## WHAT THE EXERCISE ASKS
Can you rewrite the records from the line containing "You are a computer-use" down to the line containing "coord(509,396)", both included, replacing "shift" with "entry", changing nothing else, and leaving out the pictures?

## RECORDS SHOWN
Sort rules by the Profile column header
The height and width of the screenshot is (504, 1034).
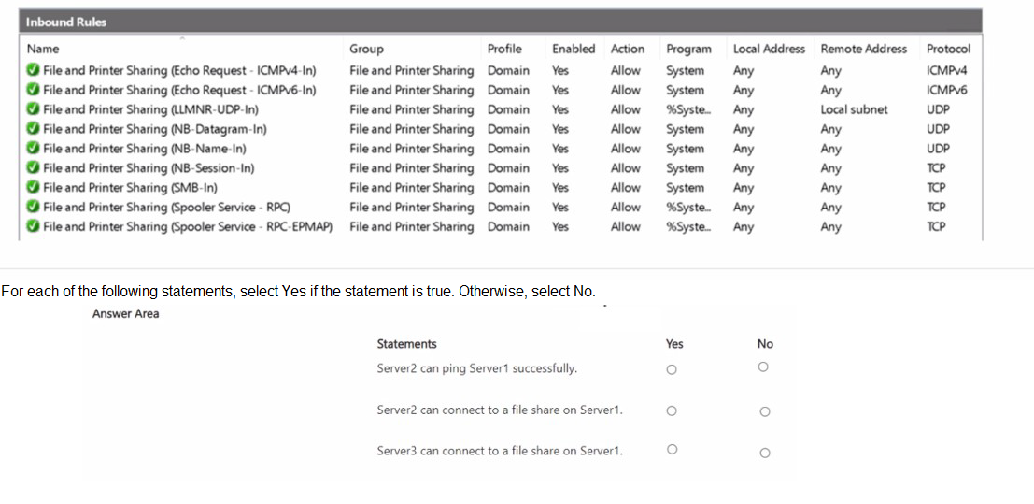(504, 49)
--
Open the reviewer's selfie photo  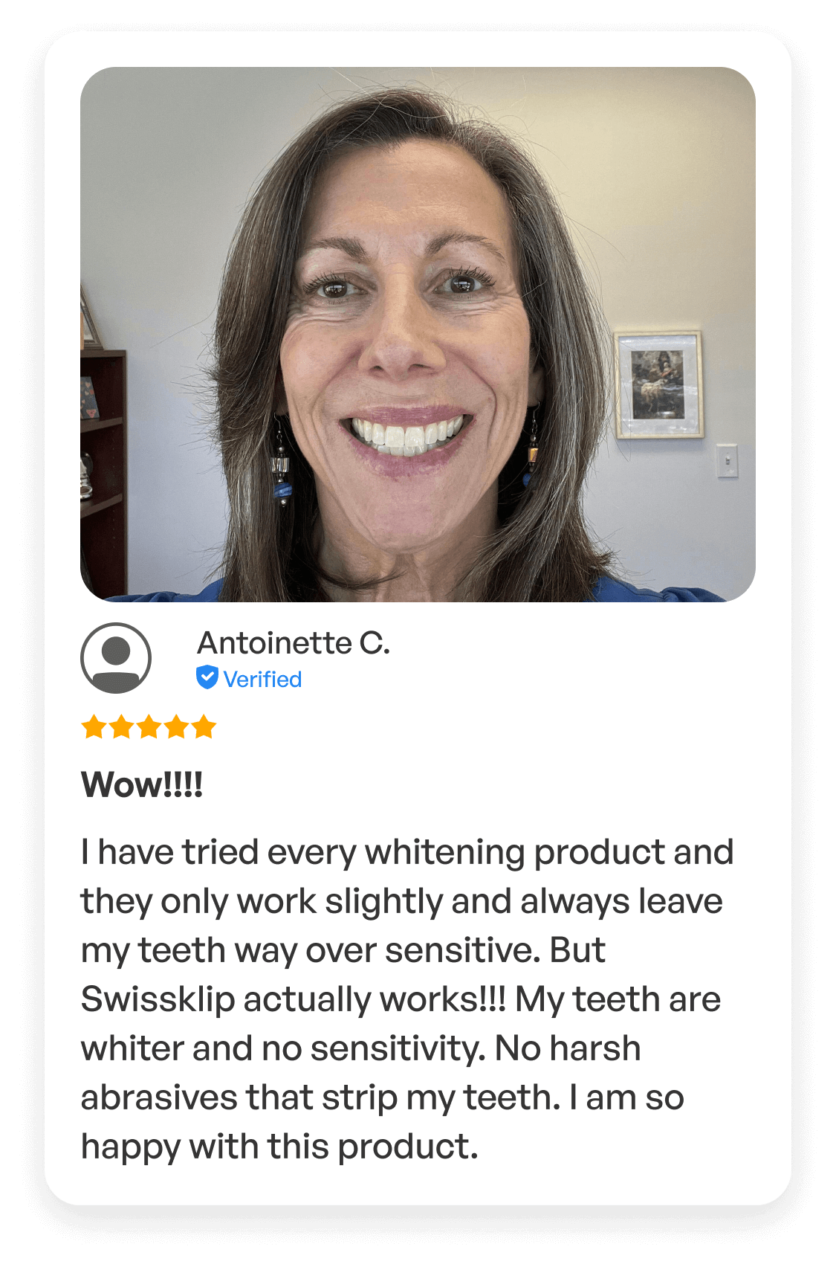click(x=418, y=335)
---
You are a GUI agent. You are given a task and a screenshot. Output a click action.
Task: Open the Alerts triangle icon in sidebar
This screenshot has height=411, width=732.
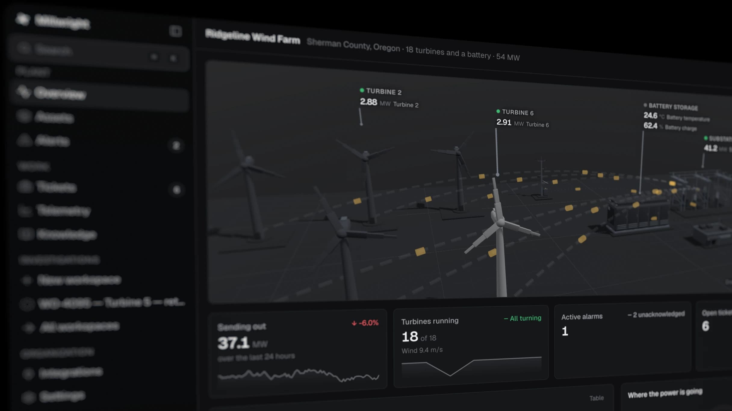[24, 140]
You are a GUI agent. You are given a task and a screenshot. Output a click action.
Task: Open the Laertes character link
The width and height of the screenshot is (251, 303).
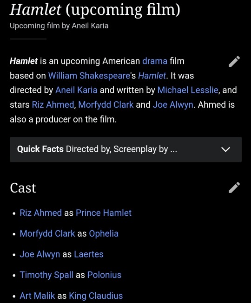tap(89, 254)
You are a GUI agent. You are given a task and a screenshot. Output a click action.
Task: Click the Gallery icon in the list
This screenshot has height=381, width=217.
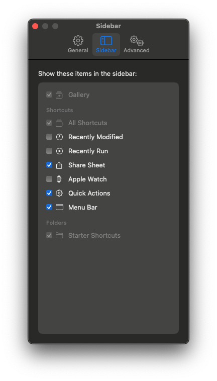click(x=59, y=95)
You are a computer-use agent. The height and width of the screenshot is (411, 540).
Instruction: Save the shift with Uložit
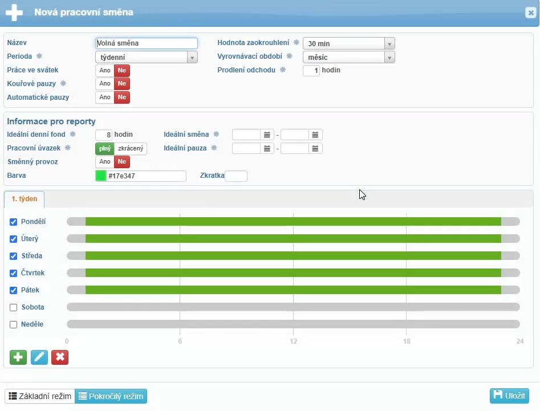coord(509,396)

## TASK RESPONSE
You are a computer-use agent. The height and width of the screenshot is (411, 540).
Instruction: Save the entry with Uložit
coord(509,396)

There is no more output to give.